Culture is what people do
…repeatedly, when no one’s watching.
Risk culture is reflected in how people in the organization behave and what their attitudes are towards risks and risk taking. Even if limits, policies, risk appetite frameworks, governance structures, whistleblower systems and risk management trainings are in place, malpractices and negligence can easily take place if the organizational culture does not support adequate risk taking.
The foundation of financial institutions is trust. Since the financial crisis in 2008, public trust in the financial industry suffered and interest of both general public and financial industry in compliance, governance and risk culture has been steadily increasing (Google Trends - Interest over time: Risk culture, risk management & compliance).
Regulators have reacted by increasing guidance on risk management and risk culture. To name a few relevant guidelines, Financial Stability Board has issued a framework for assessing risk culture and the European Central Bank has issued guidelines on sound remuneration policies and a supervisory statement on governance and risk appetite.

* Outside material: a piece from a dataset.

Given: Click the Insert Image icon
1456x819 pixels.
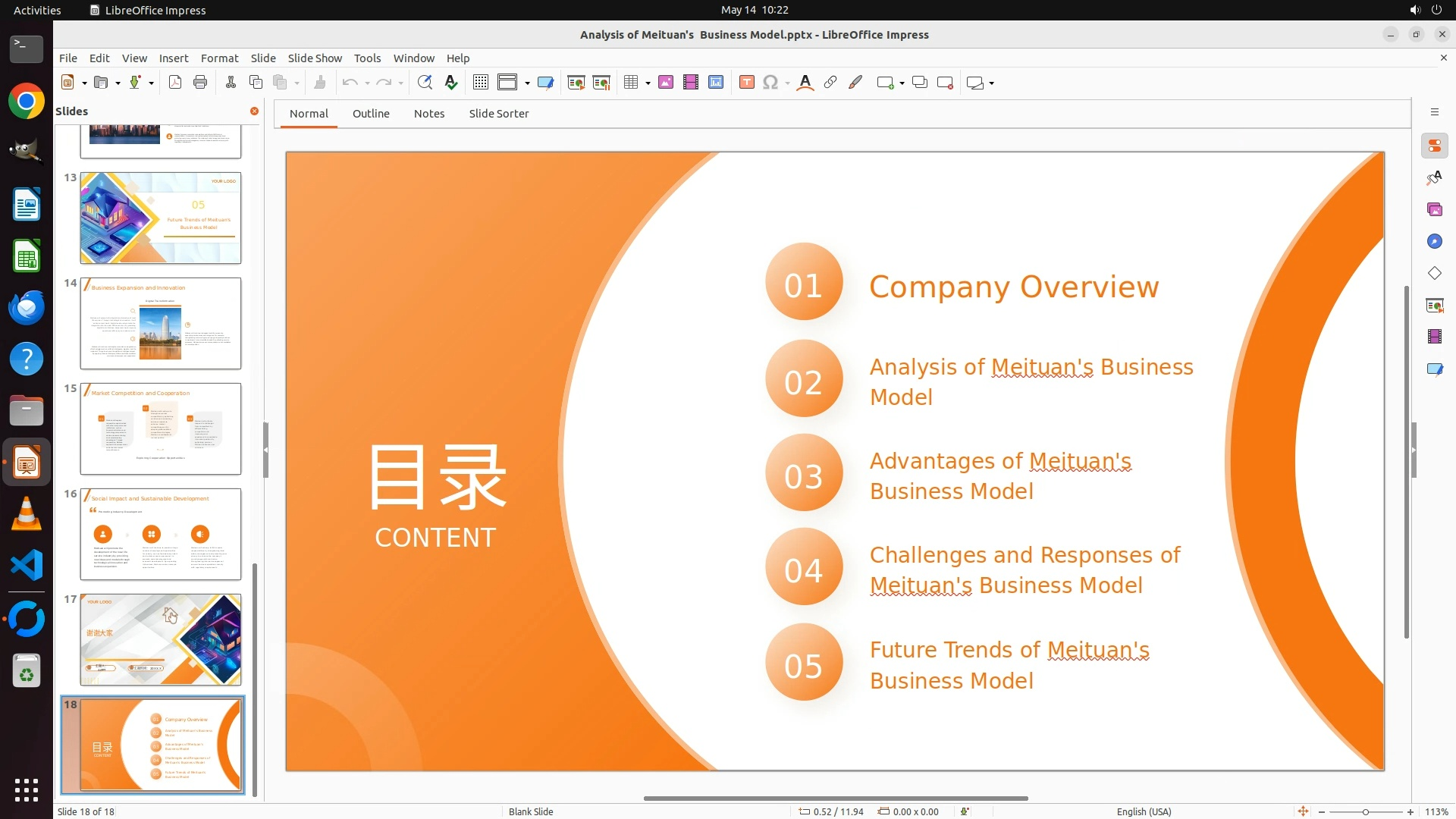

It is evident, that risk culture has become a point of interest in the financial industry. Issues in risk management and risk culture bare significant reputational risks and at its worst, might lead to significant loss of trust in the financial sector. A sound risk culture cannot prevent all undesirable behavior, but it can reduce both the frequency and impact of losses generated or influenced by unwanted behavior. A sound risk culture will also lead to increased public trust in financial institutions and the financial sector in general.

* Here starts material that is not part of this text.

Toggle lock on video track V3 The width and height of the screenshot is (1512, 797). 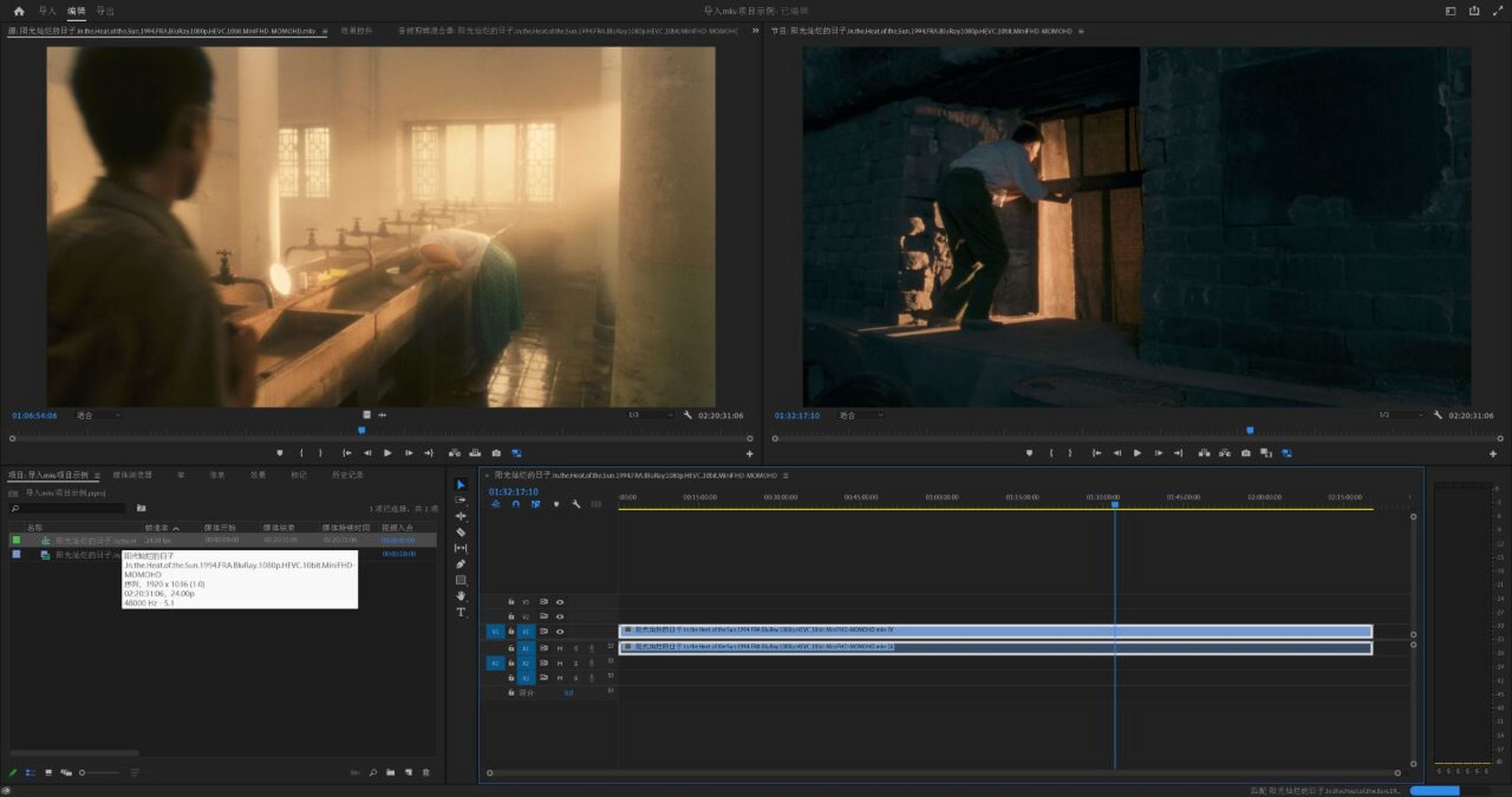click(511, 601)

In order to manage risk culture and be able to steer it, target risk culture needs to be defined, current state of risk culture needs to be measured and gaps between the target and current state of risk culture should be defined.

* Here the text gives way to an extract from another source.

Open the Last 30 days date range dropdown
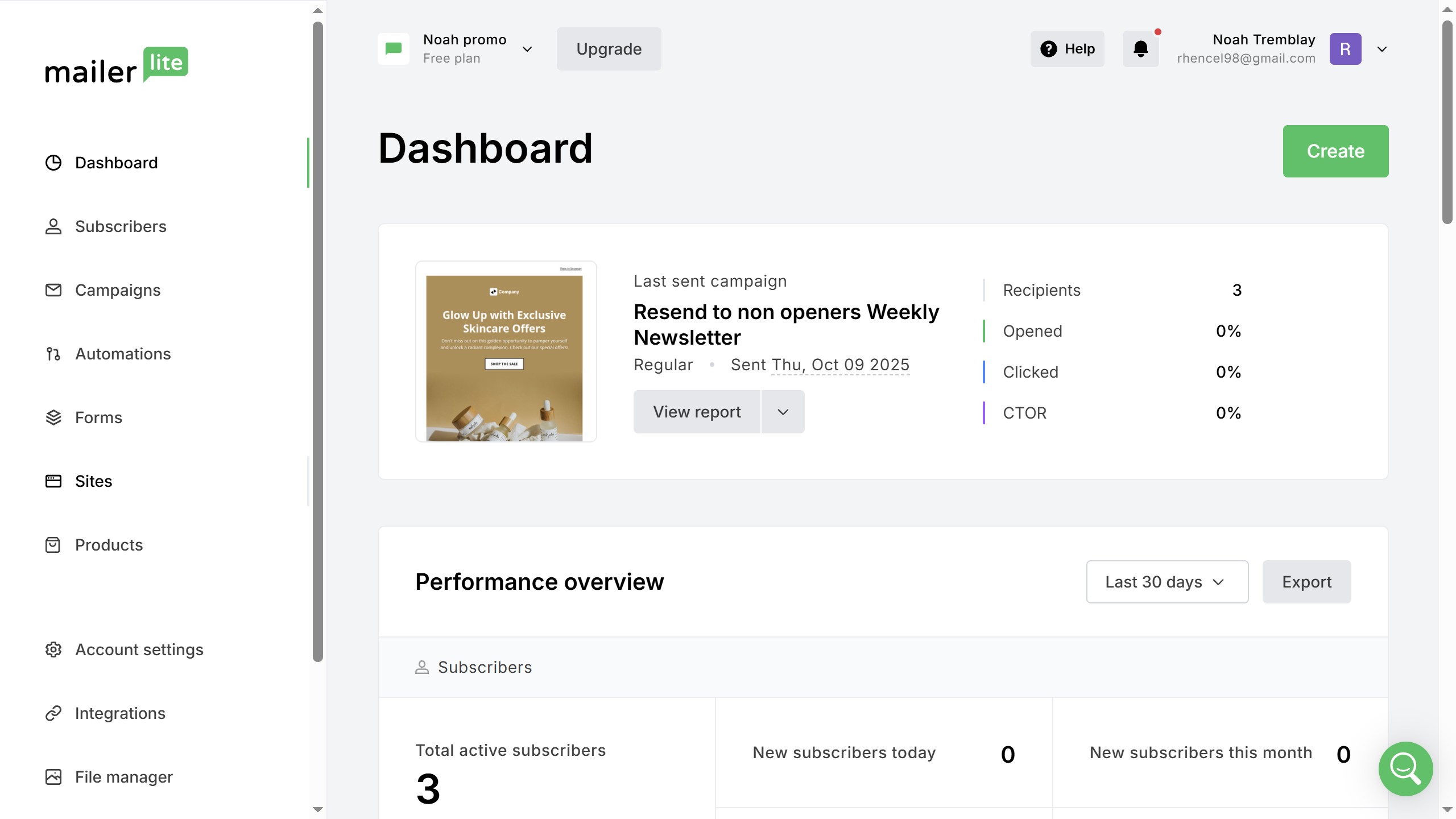The height and width of the screenshot is (819, 1456). pyautogui.click(x=1167, y=582)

Institutions possessing a clear view of desired risk culture, and an understanding of how their current risk culture differs from this target, will be better positioned to create and maintain a sound risk culture. Hence, defining and understanding what type of risk culture the organization is pursuing, is a crucial first step in managing risk culture. Next, current risk culture needs to be assessed and measured to understand where the most important improvement areas are and to track the progress of cultural change. Once the gaps between the target culture and current state have been defined, corrective measures should be designed to lead the transformation towards cultural awareness and desired cultural change.
The old saying goes well with Risk Culture: What you can measure you can manage.